What you will do:
1. Please copy part of the eleclazine abstract word for word. Begin at the words "Inhibition of the cardiac late sodium current with" and stop after "concurrent adrenergic stimulation.".
2. From the eleclazine abstract, list each baseline measure that eleclazine shortened, with the percentage given for it.
3. Decide whether each statement agrees with the eleclazine abstract. Answer yes or no, and quote the words that decide it.
(a) The pigs in the study were female.
(b) Partial occlusion of the left circumflex coronary artery was meant to reduce flow by 75%.
(c) After epinephrine infusion, eleclazine reduced contractility.
------ Quoted passage ------
Inhibition of the cardiac late sodium current with eleclazine protects against ischemia-induced vulnerability to atrial fibrillation and reduces atrial and ventricular repolarization abnormalities in the absence and presence of concurrent adrenergic stimulation.

BACKGROUND: Myocardial ischemia carries dual risk for initiating atrial and ventricular arrhythmias that can be exacerbated by adrenergic stimulation. OBJECTIVE: The purpose of this study was to investigate whether selective inhibition of the cardiac late sodium current (INa) with eleclazine decreases susceptibility to ischemia-induced atrial fibrillation (AF) and atrial and ventricular repolarization abnormalities before and after epinephrine infusion. METHODS: In chloralose-anesthetized, open-chest, male Yorkshire pigs (n = 12), atrial and ventricular ischemia was induced by partial occlusion of the left circumflex coronary artery proximal segment to reduce flow by 75%. Epinephrine (0.5 µg/kg IV bolus over 1 minute; n = 6) was infused before and at 2 hours after eleclazine (0.9 mg/kg IV bolus over 15 minutes). RESULTS: Left circumflex coronary artery occlusion significantly increased ventricular dispersion of repolarization (T-wave alternans [TWA] by 861%, T-wave heterogeneity by 286%, Tpeak-Tend interval by 74%) and atrial repolarization alternans (TWAa) by 2850% and lowered AF threshold by 65%. Eleclazine reduced the ischemia-induced surge in TWA by 81% (P = .007), T-wave heterogeneity by 23% (P = .035), and Tpeak-Tend by 28% (P = .014), suppressed the ischemia-induced surge in atrial TWAa by 64% (P = .002), and reduced the ischemia-induced fall in AF threshold to 20%. It shortened baseline QT interval by 6% (P <.001), JT interval by 8% (P <.001), and atrial action potential duration (PTa) by 8% (P = .002). Similar beneficial effects of eleclazine were observed after epinephrine infusion without reducing contractility (P = .054). CONCLUSION: Selective inhibition of cardiac late INa with eleclazine confers dual protection against vulnerability to ischemia-induced AF and reduces atrial and ventricular repolarization abnormalities before and during adrenergic stimulation without negative inotropic effects.
------ Records shown ------
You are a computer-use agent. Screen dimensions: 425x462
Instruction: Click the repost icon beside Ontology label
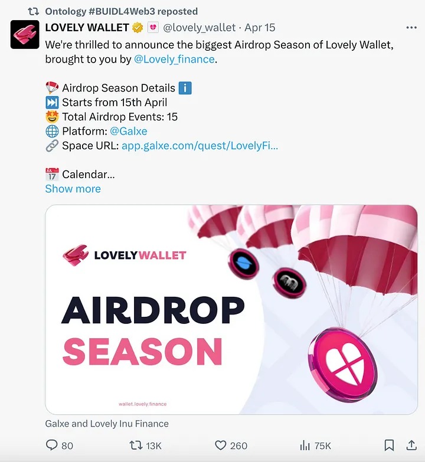33,11
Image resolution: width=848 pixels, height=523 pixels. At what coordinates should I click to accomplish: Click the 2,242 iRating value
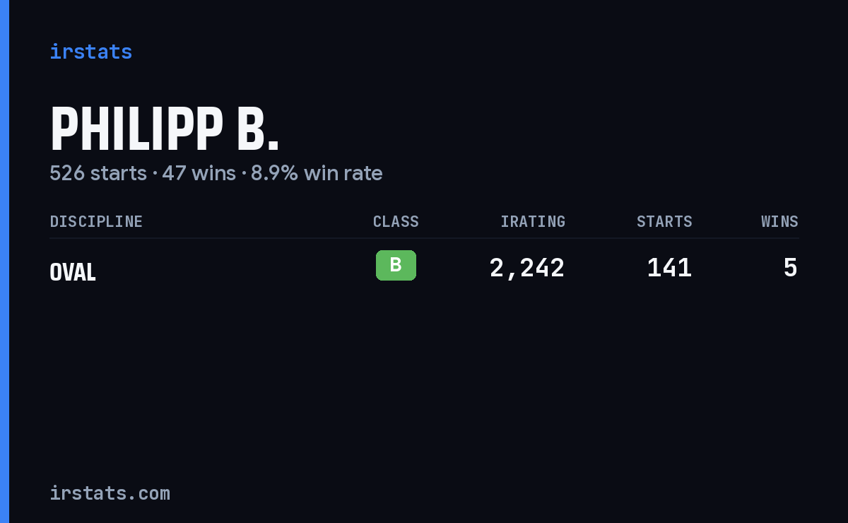pyautogui.click(x=527, y=269)
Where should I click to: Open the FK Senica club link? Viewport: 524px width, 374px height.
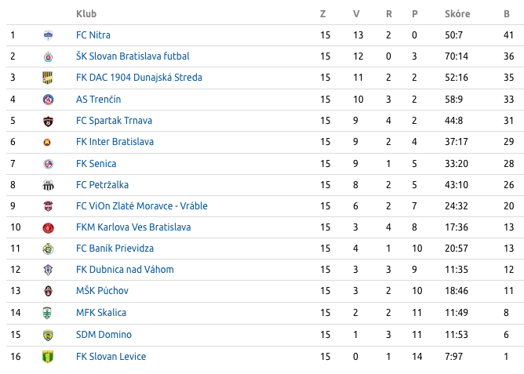coord(96,163)
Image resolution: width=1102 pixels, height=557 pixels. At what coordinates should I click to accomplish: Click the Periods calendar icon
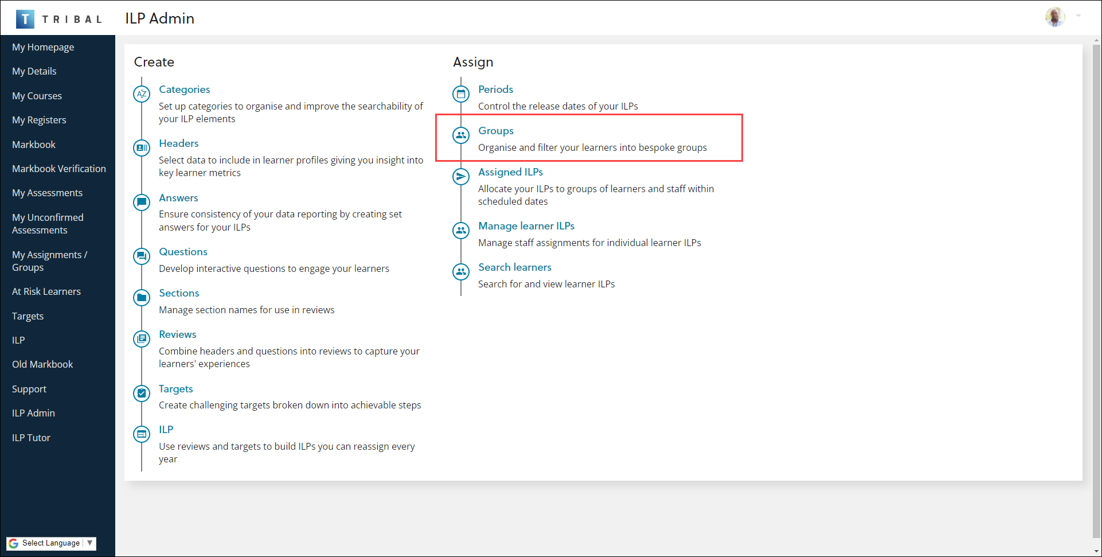[461, 94]
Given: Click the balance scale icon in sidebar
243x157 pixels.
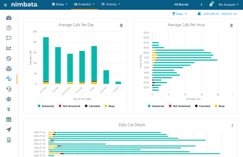Looking at the screenshot, I should point(9,69).
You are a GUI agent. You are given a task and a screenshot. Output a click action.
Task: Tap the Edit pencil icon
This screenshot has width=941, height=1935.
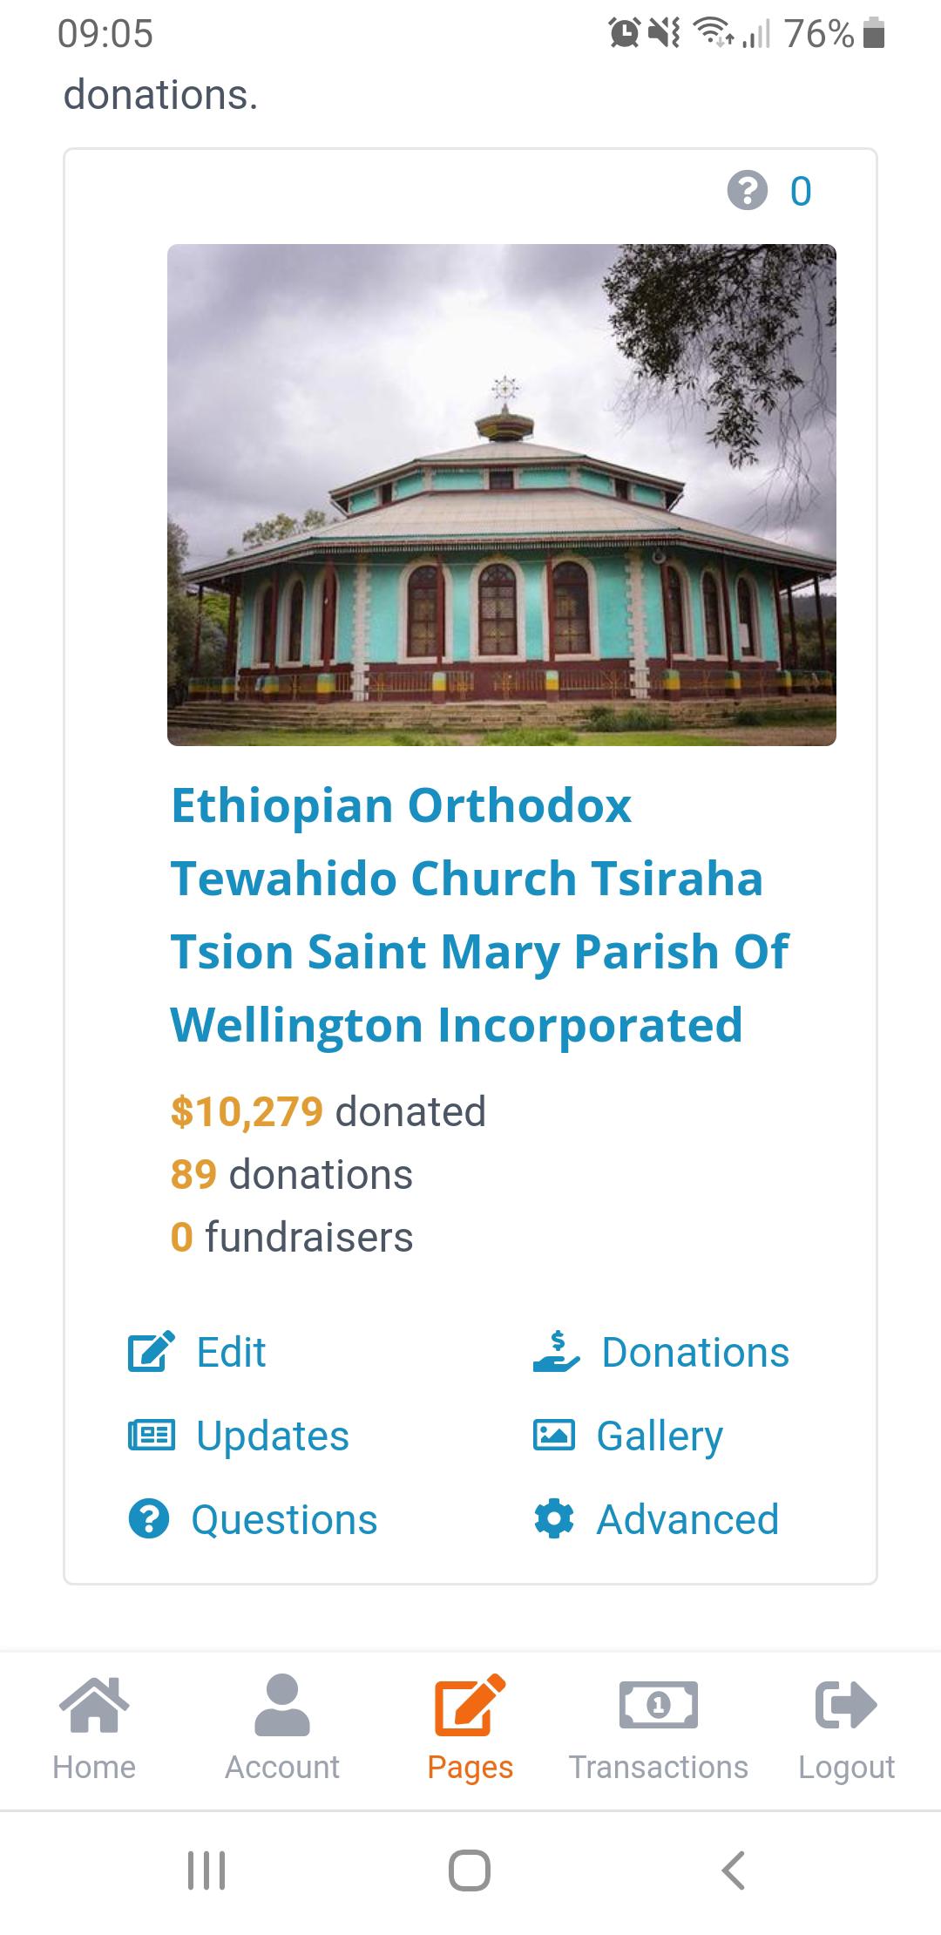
------
Written responses:
1.
Inhibition of the cardiac late sodium current with eleclazine protects against ischemia-induced vulnerability to atrial fibrillation and reduces atrial and ventricular repolarization abnormalities in the absence and presence of concurrent adrenergic stimulation.

2.
QT interval: 6%
JT interval: 8%
Atrial action potential duration (PTa): 8%

3.
(a) No: "male Yorkshire pigs (n = 12)"
(b) Yes: "to reduce flow by 75%"
(c) No: "without reducing contractility (P = .054)"